Angela Weir and Elizabeth Wilson
The British Women’s Movement
A complete overview of British feminism would require a book rather than an essay. Within the context of a brief history of the movement we therefore aim in this article at an assessment of the developments within one section of the movement, socialist feminism, since the second half of the 1970s. [1] It will become clear that we are critical of much that now attracts the admittedly vague label of ‘socialist feminism’. We wish to shift the ground of the debate, and hope to reinfuse socialist feminism with some of the political sharpness it had in its early days, but which has now, we feel, been lost.
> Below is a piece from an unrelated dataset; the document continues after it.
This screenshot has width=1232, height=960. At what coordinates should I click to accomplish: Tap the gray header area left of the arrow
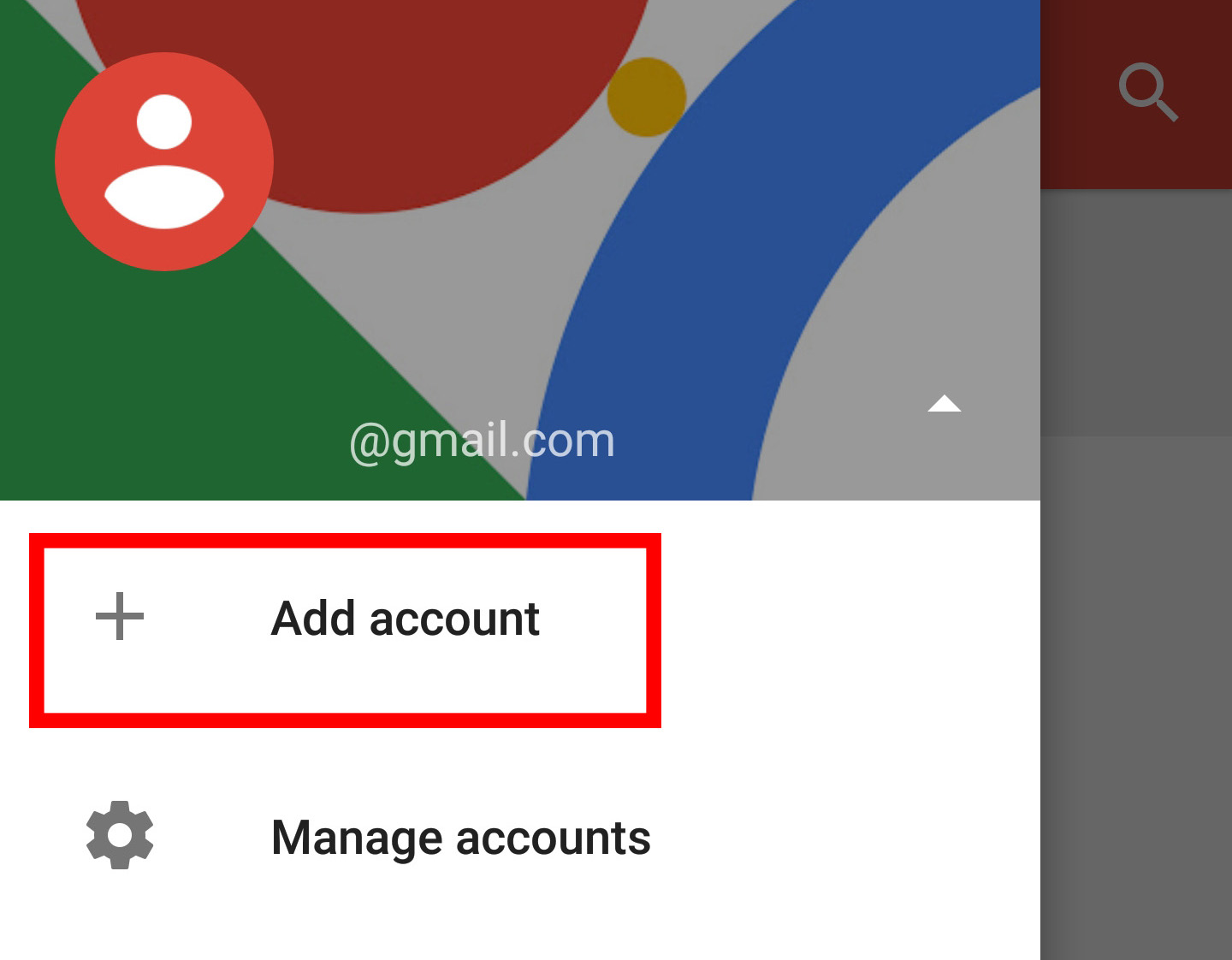click(x=847, y=402)
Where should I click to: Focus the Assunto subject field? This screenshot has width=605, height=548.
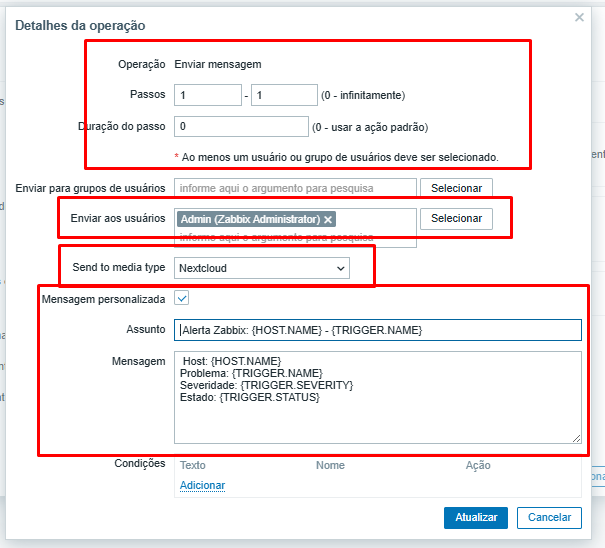pyautogui.click(x=377, y=330)
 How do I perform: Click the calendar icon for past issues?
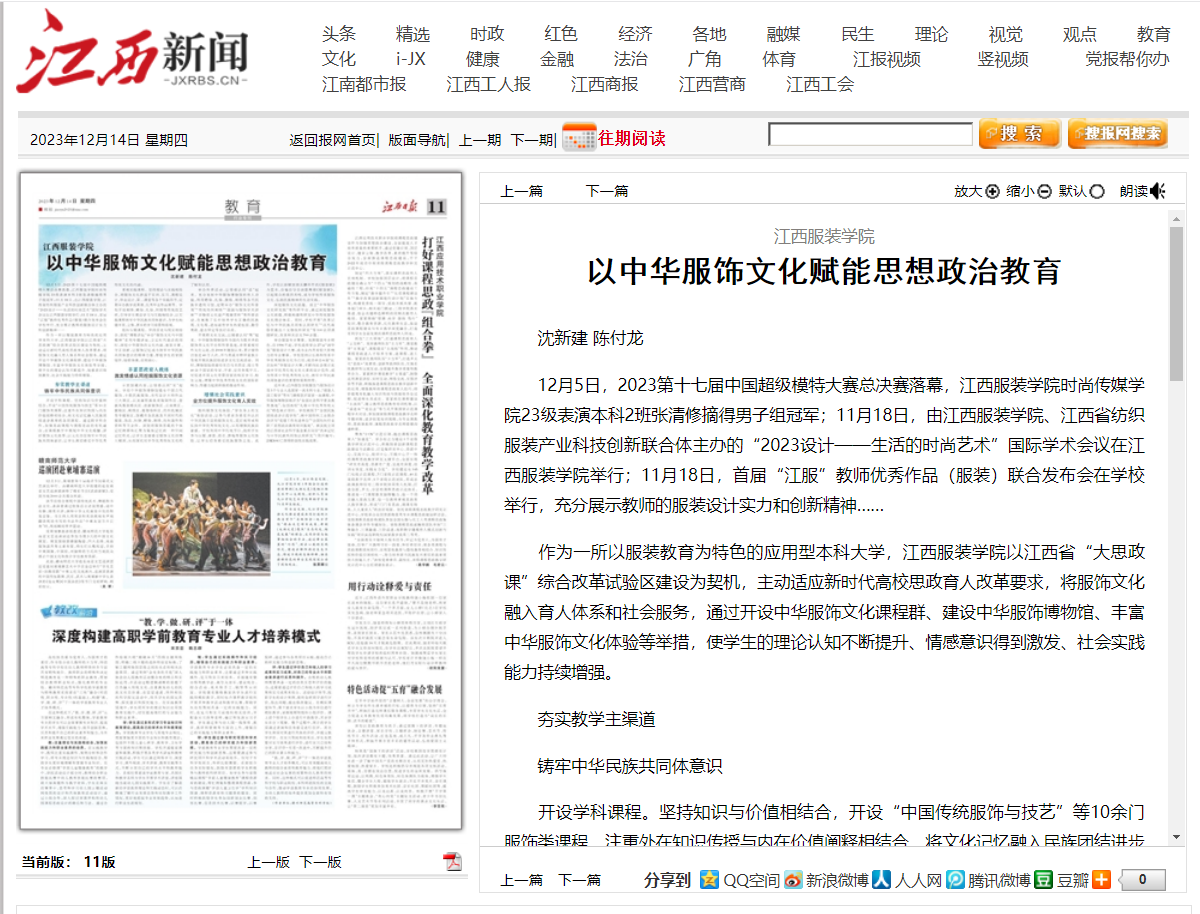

Ours is undoubtedly a minority view within the broad spectrum of the left intelligentsia and of feminism, but since the women’s liberation movement in contemporary Britain is and always has been a loosely connected movement of groupings of women activists with a variety of political priorities and theoretical positions, any assessment of the movement by individual feminists must necessarily be partial. We hope that readers will share our view that this partiality does not invalidate our critique. Our criticisms are not intended as a destructive exercise, but arise precisely because we share with many socialist feminists a sense of the urgency of the problems facing women today. The present time is one of intensified class struggle nationally, and of great danger internationally. In this threatening political climate it becomes more, not less important to locate women’s continuing subordination as central. Only strategies that start from this assumption can achieve real or lasting change for the vast majority, women and men, black and white, either in the developing world or in the ‘imperial heartland’.